Some of the key benefits include:
- No initial cost incurred for GPU servers
- Bill only for consumed resources
- Spin up GPU machines within minutes
- Scale resources based on your business requirement
- Leverage the latest NVIDIA GPU
- Never worry about maintaining or upgrading hardware
- Enterprise-level infrastructure and security
These advantages allow the development team to focus on building AI applications instead of managing infrastructure.
Why Choose Inhosred.ai?
Lower cost doesn’t necessarily indicate better value. Factors such as reliable infrastructure, dependable performance, ability to scale, and customer support are equally significant when selecting the appropriate cloud GPU service provider.

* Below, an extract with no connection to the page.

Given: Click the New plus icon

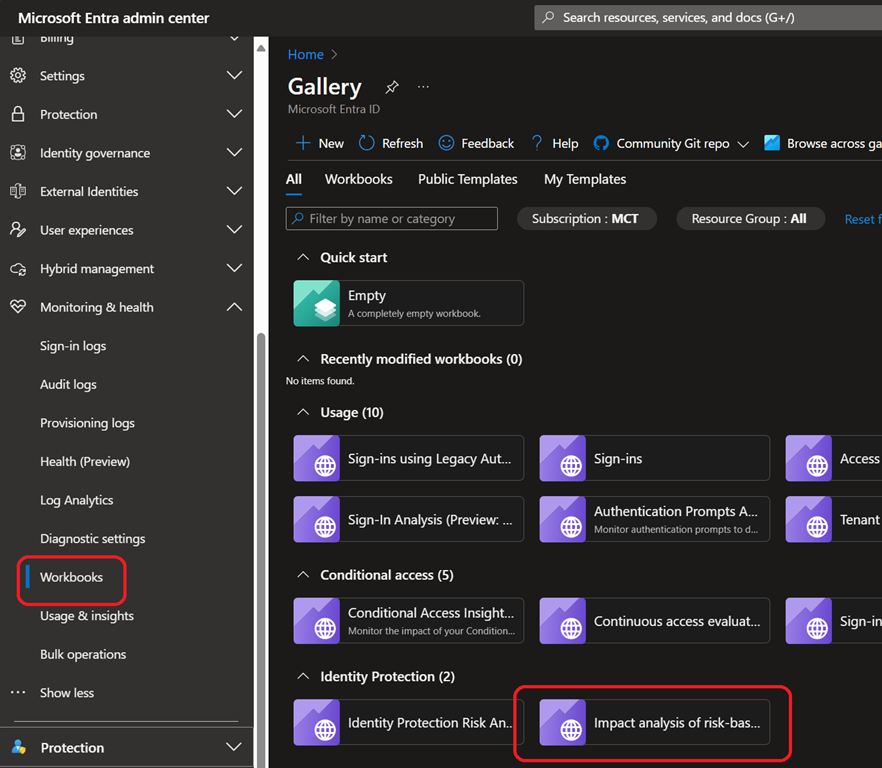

Inhosted.ai provides enterprise-grade GPU infrastructure designed specifically for AI, Machine Learning, Deep Learning, Rendering, and HPC workloads. With hourly pricing and access to state-of-the-art NVIDIA GPU, businesses can easily utilize high-performance computing power without any prior commitment. Some of the notable features are the following:
- Transparent pricing
- Large choice of NVIDIA GPU
- Fast GPU instance launch
- Resource scaling flexibility
- High-performance network
- Safe enterprise-class architecture
- Reliability in supporting AI, ML, LLM, and HPC applications
From start-ups developing their first AI application to enterprises training large language models, Inhosted.ai provides the computing power needed to support every stage of growth.
Conclusion
The presence of cloud GPUs has simplified advanced AI computations, as they help save on investing in any expensive equipment. Instead of purchasing GPUs in servers, people can opt to rent powerful NVIDIA GPUs by paying only for the used time.
Inhosted.ai offers its services by charging from ₹49 per hour for NVIDIA L4 to ₹300.14 for NVIDIA H200, meeting any requirements related to AI inferencing and training large language models in enterprises. Selecting a proper GPU would be advantageous for project performance and costs savings.